UPDATED 16:09 EDT / MARCH 07 2018

John Schroeder, MapR BIG DATA

MapR CEO John Schroeder: ‘We’re still in big data’s early innings’

MapR Technologies Inc. was one of the three high-profile startups —  along with Cloudera Inc. and Hortonworks Inc. — to burst upon the scene during the feeding frenzy a few years ago around Hadoop, the open-source big-data software framework. Like its counterparts, the company originally focused on integrating and extending components in the Hadoop ecosystem. As the big-data market evolved, it has become a multifaceted analytics and application development tools provider based on a master integration layer it calls the “converged data platform.” 

Unlike its peers, the nine-year-old company has remained privately held. Chief Executive John Schroeder (pictured) has made no secret of the company’s interest in rewarding investors for the $280 million they’ve poured into the company, but given the tepid performance of its competitors’ stock prices so far, he’s not in a hurry. Schroeder stepped back from an operational role in 2016, but returned two months ago, citing a need to double down on the product. He spoke to SiliconANGLE about the future of the company and big data at large. 

Four years ago, MapR described itself as “delivering on the promise of Hadoop.” Today you don’t even mention Hadoop in your profile. What changed?

Our first product included the entire Hadoop stack. That gave us easy access to large customers, since most were doing pilots with Hadoop. Technology expanded, so we added [Apache] Spark, SQL access, message streaming, analytics and exciting areas like machine learning with TensorFlow. They don’t require Hadoop. They’re also focused on a narrower range of use cases. Hadoop is still alive and well, but it’s not the next big thing like it used to be in 2009.

How has the nature of initial customer interactions changed over that time?

The market is maturing, but the noise is loud, and the signal-to-noise ratio is of low quality. Customers have a lot of trouble digging through the claims. While they’re more educated than they were six or seven years ago, they still need to evaluate and validate a lot of claims.

Is it any easier to get in the door these days?

It’s getting easier. Even though it’s a noisy market, big data still a must-have initiative. We’ve also expanded our scope. We started out doing things like recommendation engines, risk analysis and fraud detection, but now we’ve won connected car deals, we’ve got a medical device company using us for analytics on MRI machines and the public and hybrid cloud environments have introduced containerization and orchestration. Customers have had to evolve into a cloud-based or hybrid architecture, and what we’re doing with Kubernetes and containerization is essential to them.

How important do you think the big data concept will be in five years?

It’ll probably survive as a term to differentiate from online transaction processing, but it’s not very descriptive for the segmentation that’s happening in the market. It needs to become more granular.

How has this affected MapR’s strategy?

We wanted to build a platform company, so we never went to market selling open source around Hadoop. This has worked well because the machine learning/AI technologies and IoT don’t require Hadoop. They just need a strong platform for persistence, security and the like. We’ve also done quite a bit with hybrid cloud in preparing for the next wave of virtualization.

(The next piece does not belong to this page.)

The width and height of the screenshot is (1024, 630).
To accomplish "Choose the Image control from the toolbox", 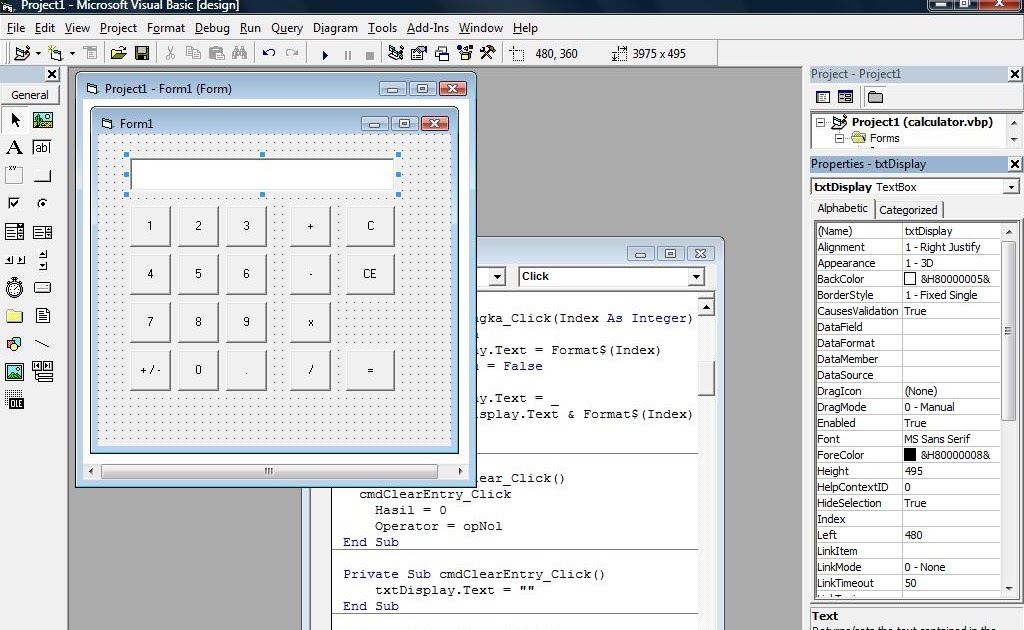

Which of these new technologies do you believe will have the most staying power?

IoT is a juggernaut. It’s amazing what we’ll be able to do with connected cars or distributed processing with medical devices to decrease cost and improve safety. Hybrid cloud is another one to watch because the pendulum initially swung so far toward public cloud, but I’m hearing customers say they want a balance for cost efficiency.

How did the open source roots of big data affect corporate attitudes toward open source technology in general?

It has served a super-important role. Customer want standardization with well-defined standards like SQL and Posix. Hadoop created a reference architecture and de facto standard that customers felt comfortable with.

Where are you placing your bets now?

Machine learning/AI, containers, IoT and hybrid cloud. There’s no way we could have created applications around IoT or machine learning/AI with the technology of 20 years ago. We’re probably in the third or fourth inning of big data, and we’ve got long way ahead.